### Material provided
++++++++
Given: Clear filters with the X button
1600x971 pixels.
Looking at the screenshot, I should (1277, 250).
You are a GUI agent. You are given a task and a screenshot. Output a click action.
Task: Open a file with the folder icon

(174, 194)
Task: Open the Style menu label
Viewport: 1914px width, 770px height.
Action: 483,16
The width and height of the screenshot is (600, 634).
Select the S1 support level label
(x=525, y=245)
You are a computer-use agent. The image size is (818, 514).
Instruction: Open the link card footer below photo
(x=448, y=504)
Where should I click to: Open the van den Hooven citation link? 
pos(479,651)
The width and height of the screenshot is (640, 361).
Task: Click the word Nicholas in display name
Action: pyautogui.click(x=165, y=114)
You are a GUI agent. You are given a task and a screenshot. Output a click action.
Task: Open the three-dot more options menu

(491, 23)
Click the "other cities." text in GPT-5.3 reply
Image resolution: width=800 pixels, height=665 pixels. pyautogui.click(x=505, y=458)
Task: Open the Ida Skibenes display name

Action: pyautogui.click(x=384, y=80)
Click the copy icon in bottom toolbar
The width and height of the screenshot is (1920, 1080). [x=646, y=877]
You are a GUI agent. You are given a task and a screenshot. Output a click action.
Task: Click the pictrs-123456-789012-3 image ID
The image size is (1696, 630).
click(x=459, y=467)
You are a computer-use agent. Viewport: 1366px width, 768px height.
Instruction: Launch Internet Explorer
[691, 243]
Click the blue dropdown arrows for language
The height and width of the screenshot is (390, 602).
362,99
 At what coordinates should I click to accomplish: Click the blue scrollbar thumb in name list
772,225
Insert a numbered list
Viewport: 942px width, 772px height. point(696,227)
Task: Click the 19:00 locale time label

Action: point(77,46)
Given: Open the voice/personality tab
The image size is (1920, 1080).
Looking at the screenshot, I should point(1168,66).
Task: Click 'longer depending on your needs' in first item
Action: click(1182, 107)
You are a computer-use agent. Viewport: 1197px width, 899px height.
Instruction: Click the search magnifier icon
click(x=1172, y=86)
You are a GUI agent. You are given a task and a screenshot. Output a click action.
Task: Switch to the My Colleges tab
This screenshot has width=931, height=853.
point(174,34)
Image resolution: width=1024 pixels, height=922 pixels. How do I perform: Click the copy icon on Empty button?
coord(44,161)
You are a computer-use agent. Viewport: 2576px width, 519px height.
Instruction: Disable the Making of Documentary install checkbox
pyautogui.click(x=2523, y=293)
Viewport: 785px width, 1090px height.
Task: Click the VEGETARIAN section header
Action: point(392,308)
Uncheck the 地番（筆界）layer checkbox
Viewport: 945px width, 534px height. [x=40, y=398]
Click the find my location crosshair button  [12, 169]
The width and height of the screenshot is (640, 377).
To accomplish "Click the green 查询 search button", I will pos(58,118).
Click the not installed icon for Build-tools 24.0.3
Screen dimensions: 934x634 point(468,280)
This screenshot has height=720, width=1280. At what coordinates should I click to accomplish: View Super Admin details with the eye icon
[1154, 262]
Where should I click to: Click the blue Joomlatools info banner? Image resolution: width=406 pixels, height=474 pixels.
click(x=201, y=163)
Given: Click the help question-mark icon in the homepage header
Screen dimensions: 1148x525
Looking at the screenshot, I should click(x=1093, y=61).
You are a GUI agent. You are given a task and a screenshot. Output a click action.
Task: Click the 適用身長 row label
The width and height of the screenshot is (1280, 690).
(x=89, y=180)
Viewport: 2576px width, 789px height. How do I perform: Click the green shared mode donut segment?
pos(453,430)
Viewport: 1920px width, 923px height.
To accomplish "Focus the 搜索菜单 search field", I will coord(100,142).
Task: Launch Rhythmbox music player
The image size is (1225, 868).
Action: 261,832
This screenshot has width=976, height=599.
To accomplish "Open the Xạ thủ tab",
++++++++
### Work item
Repeat the listing above in full, exactly as given.

### Solution to the problem
Given: Clear filters with the X button
1600x971 pixels.
Looking at the screenshot, I should (1277, 250).
You are a GUI agent. You are given a task and a screenshot. Output a click action.
Task: Open a file with the folder icon

(174, 194)
Task: Open the Style menu label
Viewport: 1914px width, 770px height.
Action: 483,16
The width and height of the screenshot is (600, 634).
Select the S1 support level label
(x=525, y=245)
You are a computer-use agent. The image size is (818, 514).
Instruction: Open the link card footer below photo
(x=448, y=504)
Where should I click to: Open the van den Hooven citation link? 
pos(479,651)
The width and height of the screenshot is (640, 361).
Task: Click the word Nicholas in display name
Action: pyautogui.click(x=165, y=114)
You are a GUI agent. You are given a task and a screenshot. Output a click action.
Task: Open the three-dot more options menu

(491, 23)
Click the "other cities." text in GPT-5.3 reply
Image resolution: width=800 pixels, height=665 pixels. pyautogui.click(x=505, y=458)
Task: Open the Ida Skibenes display name

Action: pyautogui.click(x=384, y=80)
Click the copy icon in bottom toolbar
The width and height of the screenshot is (1920, 1080). [x=646, y=877]
You are a GUI agent. You are given a task and a screenshot. Output a click action.
Task: Click the pictrs-123456-789012-3 image ID
The image size is (1696, 630).
click(x=459, y=467)
You are a computer-use agent. Viewport: 1366px width, 768px height.
Instruction: Launch Internet Explorer
[691, 243]
Click the blue dropdown arrows for language
The height and width of the screenshot is (390, 602).
362,99
 At what coordinates should I click to accomplish: Click the blue scrollbar thumb in name list
772,225
Insert a numbered list
Viewport: 942px width, 772px height. point(696,227)
Task: Click the 19:00 locale time label

Action: point(77,46)
Given: Open the voice/personality tab
The image size is (1920, 1080).
Looking at the screenshot, I should point(1168,66).
Task: Click 'longer depending on your needs' in first item
Action: click(1182, 107)
You are a computer-use agent. Viewport: 1197px width, 899px height.
Instruction: Click the search magnifier icon
click(x=1172, y=86)
You are a GUI agent. You are given a task and a screenshot. Output a click action.
Task: Switch to the My Colleges tab
This screenshot has width=931, height=853.
point(174,34)
Image resolution: width=1024 pixels, height=922 pixels. How do I perform: Click the copy icon on Empty button?
coord(44,161)
You are a computer-use agent. Viewport: 2576px width, 519px height.
Instruction: Disable the Making of Documentary install checkbox
pyautogui.click(x=2523, y=293)
Viewport: 785px width, 1090px height.
Task: Click the VEGETARIAN section header
Action: point(392,308)
Uncheck the 地番（筆界）layer checkbox
Viewport: 945px width, 534px height. [x=40, y=398]
Click the find my location crosshair button  [12, 169]
The width and height of the screenshot is (640, 377).
To accomplish "Click the green 查询 search button", I will pos(58,118).
Click the not installed icon for Build-tools 24.0.3
Screen dimensions: 934x634 point(468,280)
This screenshot has height=720, width=1280. At what coordinates should I click to accomplish: View Super Admin details with the eye icon
[1154, 262]
Where should I click to: Click the blue Joomlatools info banner? Image resolution: width=406 pixels, height=474 pixels.
click(x=201, y=163)
Given: Click the help question-mark icon in the homepage header
Screen dimensions: 1148x525
Looking at the screenshot, I should click(x=1093, y=61).
You are a GUI agent. You are given a task and a screenshot. Output a click action.
Task: Click the 適用身長 row label
The width and height of the screenshot is (1280, 690).
(x=89, y=180)
Viewport: 2576px width, 789px height. How do I perform: Click the green shared mode donut segment?
pos(453,430)
Viewport: 1920px width, 923px height.
To accomplish "Focus the 搜索菜单 search field", I will coord(100,142).
Task: Launch Rhythmbox music player
The image size is (1225, 868).
Action: 261,832
This screenshot has width=976, height=599.
To accomplish "Open the Xạ thủ tab",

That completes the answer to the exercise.